You do not earn food through workouts or need a fast metabolism before you can eat adequately. It is absolutely the other way around. You eat enough first, and then you have energy to move and train, to problem solve, to be emotionally aware, to connect with people. When I was restricting and half starved all the time, I had two emotions: feeling good about not eating and feeling bad about eating. That is not living. That is a dimmed down version, made worse by the social isolation it requires.
Instead of thinking, "I could never eat that much because I'm not that active," when you see, fit, active women training hard and eating plenty, know that the eating came first. Otherwise they wouldn't have the energy for that lifestyle.

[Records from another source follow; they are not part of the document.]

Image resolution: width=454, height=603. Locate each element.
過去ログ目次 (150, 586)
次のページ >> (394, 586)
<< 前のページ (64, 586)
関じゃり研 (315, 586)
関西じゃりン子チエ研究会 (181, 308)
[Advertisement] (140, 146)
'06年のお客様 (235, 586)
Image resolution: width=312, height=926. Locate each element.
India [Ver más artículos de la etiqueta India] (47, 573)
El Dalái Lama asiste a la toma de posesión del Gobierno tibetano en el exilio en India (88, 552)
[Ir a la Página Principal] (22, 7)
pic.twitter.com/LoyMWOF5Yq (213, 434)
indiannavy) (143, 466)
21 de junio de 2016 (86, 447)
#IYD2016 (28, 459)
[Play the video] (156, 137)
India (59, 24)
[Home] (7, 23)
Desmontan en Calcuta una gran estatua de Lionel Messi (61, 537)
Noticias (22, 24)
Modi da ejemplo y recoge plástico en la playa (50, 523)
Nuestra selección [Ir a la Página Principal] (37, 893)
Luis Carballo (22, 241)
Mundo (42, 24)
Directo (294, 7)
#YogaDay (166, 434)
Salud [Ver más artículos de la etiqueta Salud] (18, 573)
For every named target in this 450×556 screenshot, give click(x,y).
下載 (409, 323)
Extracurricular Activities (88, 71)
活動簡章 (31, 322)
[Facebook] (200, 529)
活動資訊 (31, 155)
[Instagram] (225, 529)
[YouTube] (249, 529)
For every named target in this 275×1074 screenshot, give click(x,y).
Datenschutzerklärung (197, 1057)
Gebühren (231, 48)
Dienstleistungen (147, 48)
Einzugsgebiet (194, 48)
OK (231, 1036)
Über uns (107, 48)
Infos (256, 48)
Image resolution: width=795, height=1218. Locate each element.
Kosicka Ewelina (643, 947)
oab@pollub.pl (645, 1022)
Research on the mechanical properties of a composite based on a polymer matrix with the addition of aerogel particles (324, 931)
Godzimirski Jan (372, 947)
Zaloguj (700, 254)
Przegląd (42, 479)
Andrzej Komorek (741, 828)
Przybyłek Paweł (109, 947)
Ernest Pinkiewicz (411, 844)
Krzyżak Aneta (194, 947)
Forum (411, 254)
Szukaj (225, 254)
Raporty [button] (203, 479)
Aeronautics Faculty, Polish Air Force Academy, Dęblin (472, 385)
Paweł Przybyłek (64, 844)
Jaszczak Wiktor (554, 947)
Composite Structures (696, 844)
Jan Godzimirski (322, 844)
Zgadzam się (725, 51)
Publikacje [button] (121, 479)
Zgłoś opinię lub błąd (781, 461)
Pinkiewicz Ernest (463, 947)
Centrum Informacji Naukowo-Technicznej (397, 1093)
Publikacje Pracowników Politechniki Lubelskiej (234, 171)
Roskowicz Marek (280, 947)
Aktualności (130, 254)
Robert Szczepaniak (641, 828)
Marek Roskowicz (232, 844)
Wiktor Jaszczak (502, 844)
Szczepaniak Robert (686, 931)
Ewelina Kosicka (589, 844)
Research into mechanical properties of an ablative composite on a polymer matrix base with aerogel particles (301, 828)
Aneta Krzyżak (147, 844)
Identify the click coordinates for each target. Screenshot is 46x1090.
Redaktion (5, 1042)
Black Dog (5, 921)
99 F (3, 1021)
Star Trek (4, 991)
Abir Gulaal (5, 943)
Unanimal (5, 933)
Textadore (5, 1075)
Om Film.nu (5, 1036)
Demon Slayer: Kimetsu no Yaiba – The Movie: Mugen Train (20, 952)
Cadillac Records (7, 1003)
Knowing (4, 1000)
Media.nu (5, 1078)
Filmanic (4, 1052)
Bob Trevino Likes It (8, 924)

I look at it like eating enough gives me the energy to live the active, healthy, energetic way I choose, even if I'm not interested in spending an hour at the gym pulling sleds and flipping tires.
Delayed thought. I just watched the Natacha Océane video where she talks about eating 2,500+ calories per day, prioritizing sleep, and training for muscle.
How I Got Lean on 2500+ Calories
One of the things she mentioned when talking about metabolism is something almost nobody mentions. The heavier you are, the more calories you burn. When people underfeed themselves to lose scale weight at all costs, their workout suck, everything feels harder, they can't put forth as much physical effort and don't expend as much energy, even though training feels super intense. So, training is a grind, but you're not actually accomplishing much, and you get lighter, and your metabolism gets slower. Woooooh!
If you're getting stronger and eating enough food to fuel an active life, you may actually get heavier on the scale, your metabolism gets faster, your body looks leaner, but scale weight is not going down, and that's good.